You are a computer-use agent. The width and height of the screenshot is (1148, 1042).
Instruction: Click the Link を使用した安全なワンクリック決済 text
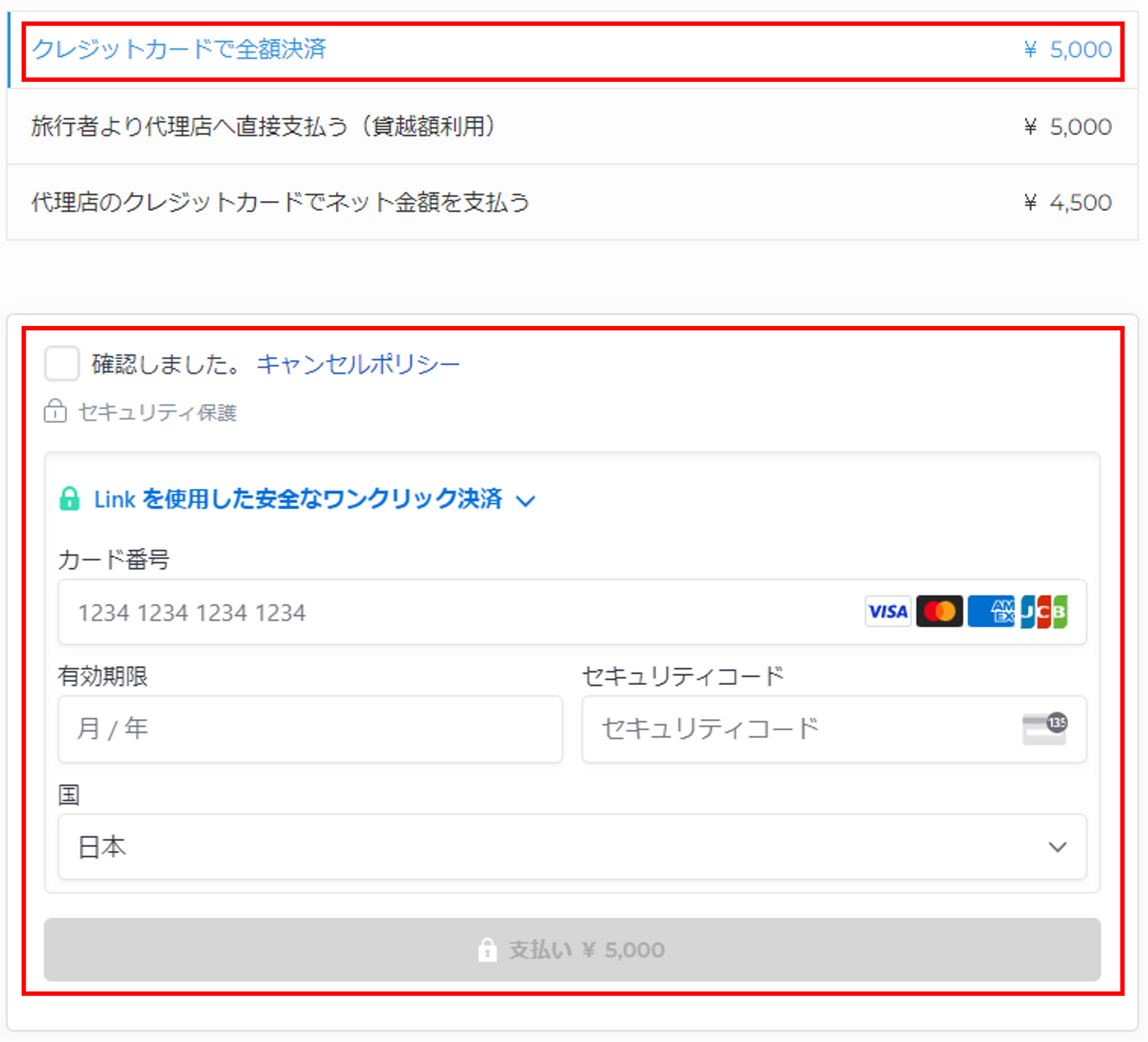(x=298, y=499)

########

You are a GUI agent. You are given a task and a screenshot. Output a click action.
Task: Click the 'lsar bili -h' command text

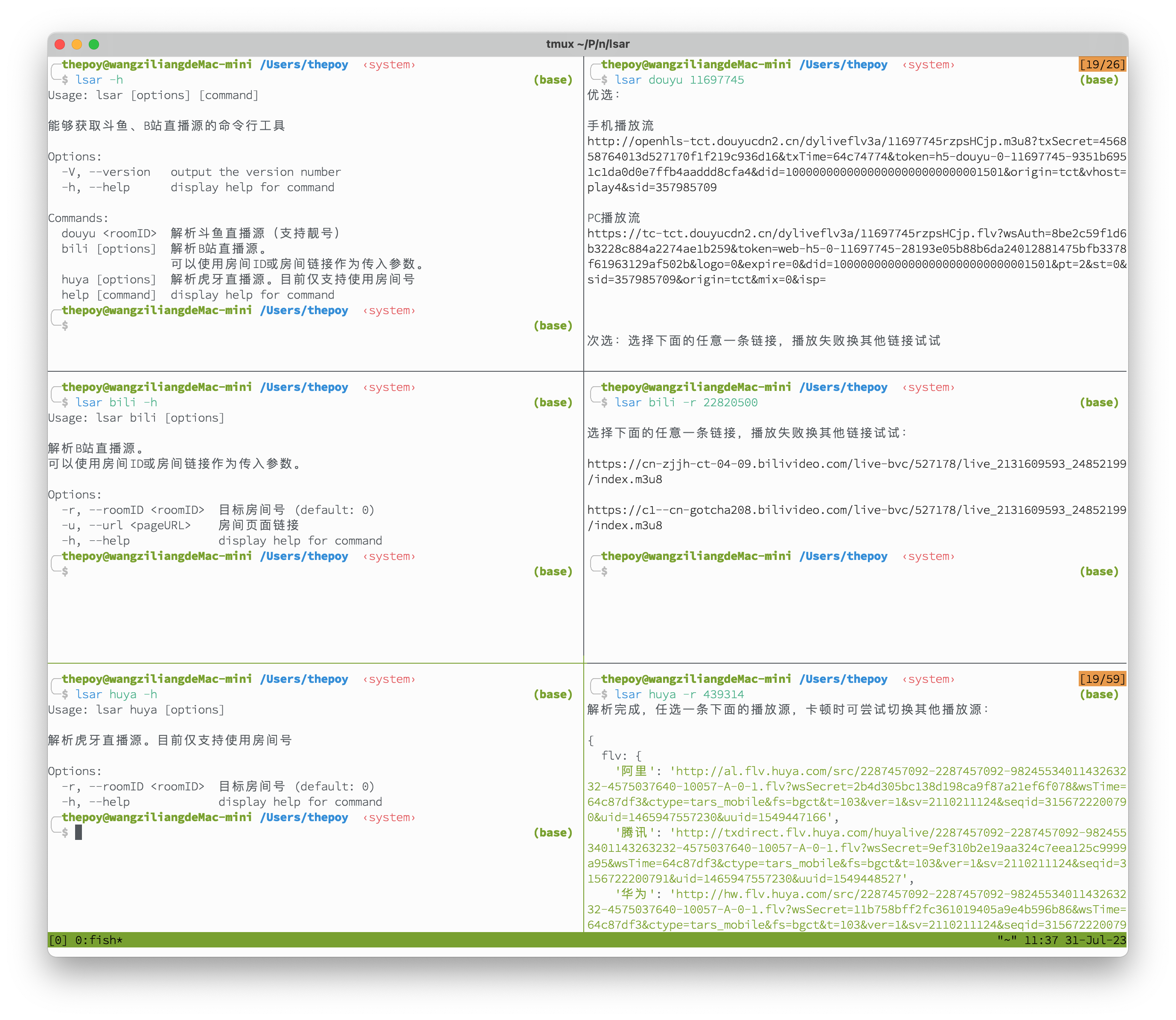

########

*STATED GOAL*:
Rewrite the lines from the one with "You are a GUI" up to and including the one with "Task: Click the 'lsar bili -h' command text", replacing "agent" with "assistant" and leaving all else unchanged.

*WORKED SOLUTION*:
You are a GUI assistant. You are given a task and a screenshot. Output a click action.
Task: Click the 'lsar bili -h' command text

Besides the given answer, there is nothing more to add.